La Société SB INVESTISSEMENT ayant sollicité l’application de l’article 837 du Code de procédure civile :
« A la demande de l’une des parties et si l’urgence le justifie, le président du tribunal judiciaire ou le juge des contentieux de la protection saisi en référé peut renvoyer l’affaire à une audience dont il fixe la date pour qu’il soit statué au fond. Il veille à ce que le défendeur dispose d’un temps suffisant pour préparer sa défense. L’ordonnance emporte saisine de la juridiction ».
Par contre, il y a bien urgence à étudier de manière approfondie les conséquences d’une absence d’information des associés minoritaires en présence de provisions expressives car approchant les 10% du Chiffre d’affaires et surtout importantes par rapport au résultat comptable.

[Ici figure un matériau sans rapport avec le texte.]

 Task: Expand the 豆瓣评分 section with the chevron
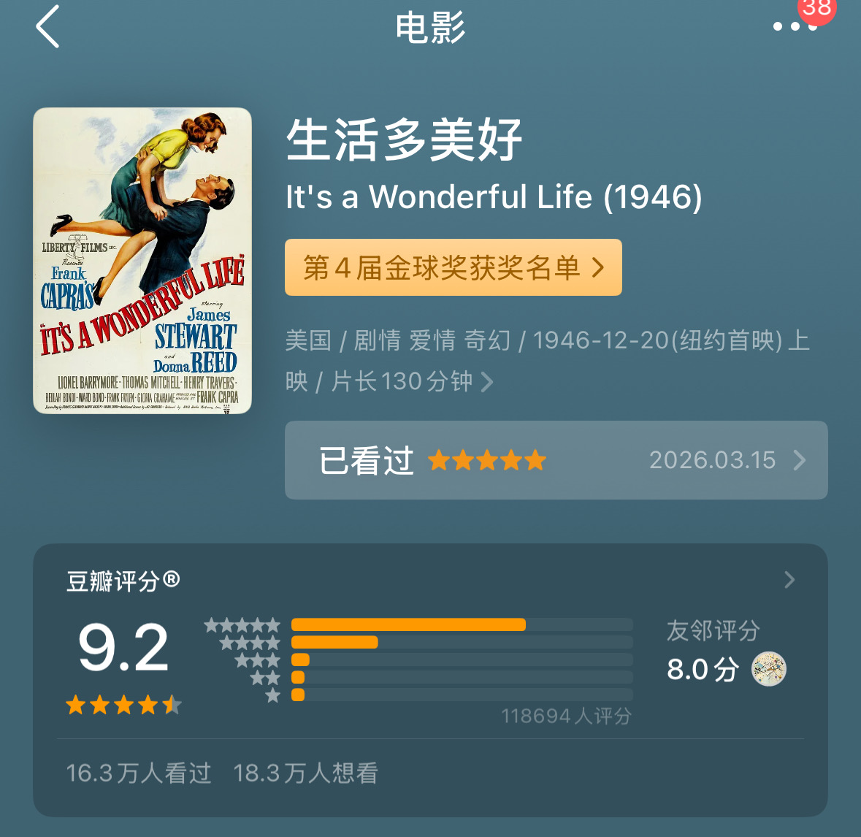tap(789, 580)
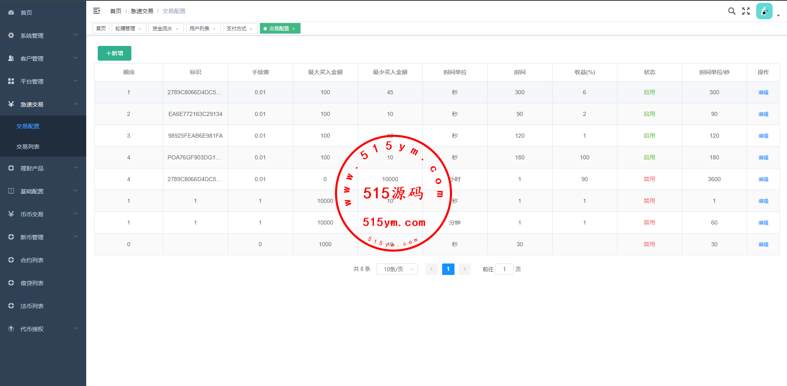The image size is (787, 386).
Task: Open 交易列表 in the sidebar submenu
Action: 28,147
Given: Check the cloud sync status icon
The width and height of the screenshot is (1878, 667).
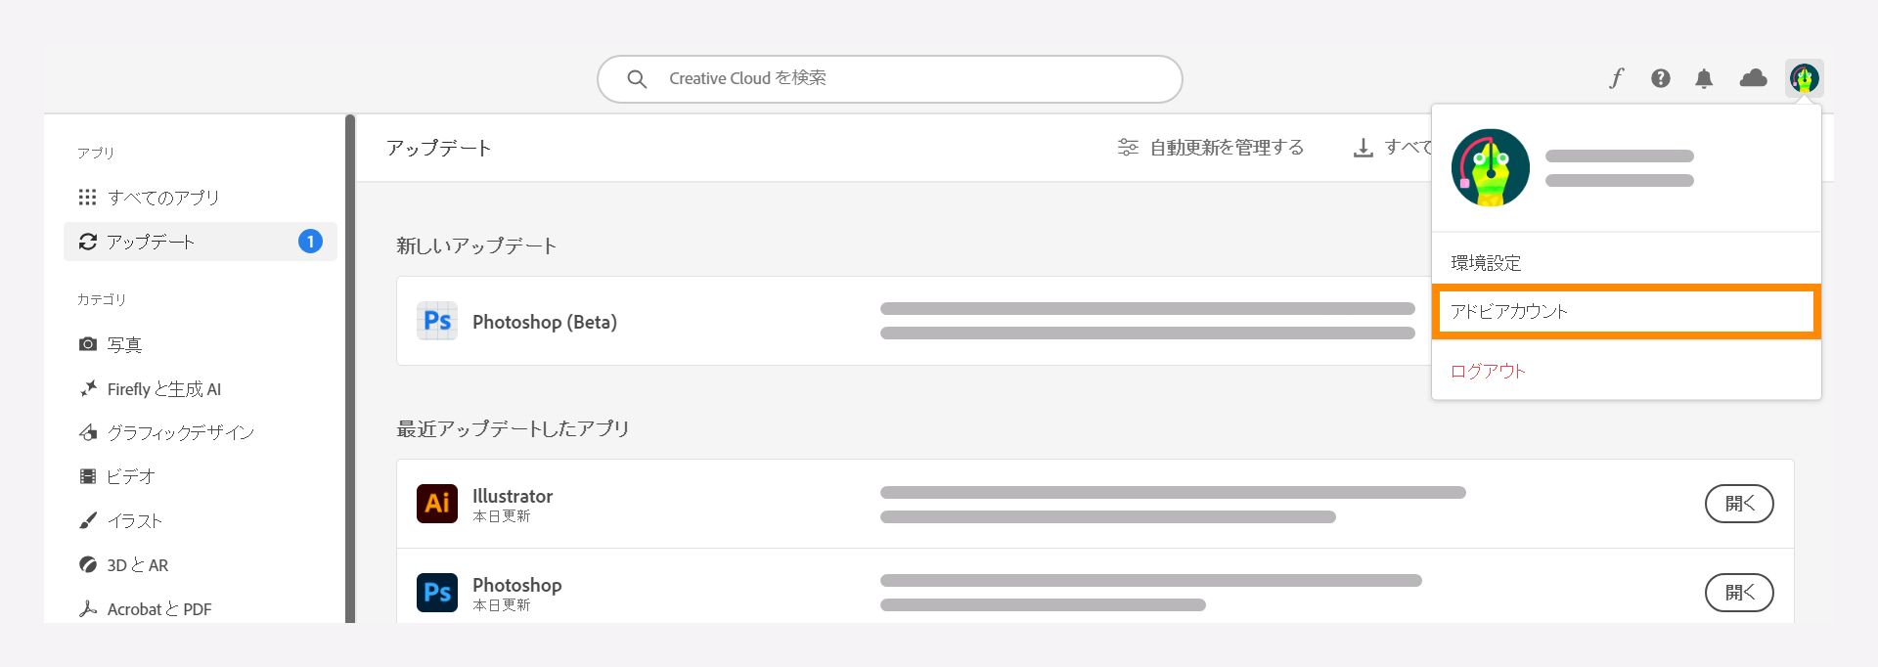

Qu’en outre il convient d’apprécier si le non-respect des obligations légales en matière de droit des sociétés cache une gestion anormale et préjudiciable à l’intérêt social de [V] [H] de nature à mettre en péril sa pérennité.
En conséquence, renvoyons les parties à mieux se pouvoir à l’audience de plaidoirie du 4 septembre 2025 à 14h30.
PAR CES MOTIFS
Statuant publiquement en référé, par ordonnance en dernier ressort, contradictoire.

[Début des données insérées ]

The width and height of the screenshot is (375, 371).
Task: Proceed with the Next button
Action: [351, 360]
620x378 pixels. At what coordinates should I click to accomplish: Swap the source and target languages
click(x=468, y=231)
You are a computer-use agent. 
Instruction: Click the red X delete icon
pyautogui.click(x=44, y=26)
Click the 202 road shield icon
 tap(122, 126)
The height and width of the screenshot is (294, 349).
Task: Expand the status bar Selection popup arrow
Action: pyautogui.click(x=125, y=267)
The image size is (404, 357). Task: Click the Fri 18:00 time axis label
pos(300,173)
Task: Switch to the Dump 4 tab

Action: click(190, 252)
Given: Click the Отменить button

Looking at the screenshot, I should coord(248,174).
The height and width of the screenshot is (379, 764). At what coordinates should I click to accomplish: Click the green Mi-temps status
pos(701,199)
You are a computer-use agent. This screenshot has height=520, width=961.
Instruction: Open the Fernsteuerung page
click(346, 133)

Vu les éléments énoncés ci-dessus. Vu les pièces et conclusions versées aux débats. Vu les dispositions des articles 700, 872 et 873 du Code de Procédure Civile.
RECEVONS la société SB INVESTISSEMENT en ses demandes, fins et écritures,
DISONS que les demandes de la société SB INVESTISSEMENT, à l’encontre de la société [V] [H] et de la société LGF INVESTISSEMENT, se heurtent à des contestations sérieuses de sorte qu’elles ne relèvent pas du pouvoir du juge des référés,
DISONS n’y avoir lieu à référé, sur celles-ci,
RENVOYONS la cause et les parties par-devant le Tribunal de Commerce de NIMES, siégeant en son prétoire habituel, à l’audience du :
4 septembre 2025 à 14h30
ORDONNONS au greffier de procéder aux convocations utiles à cette audience,
DISONS ne pas avoir lieu à l’application des dispositions de l’article 700 du Code de procédure civile,
CONDAMNONS chacune des parties à ses propres dépens.
La présente décision a été signée par Madame BANCEL Marie-France, Président, ainsi que par Monsieur VIDAL Jean-David, Greffier.
Le Président,
Le Greffier,
Signe electroniquement par Marie-France BANCEL
Signe electroniquement par Jean-David VIDAL, greffier.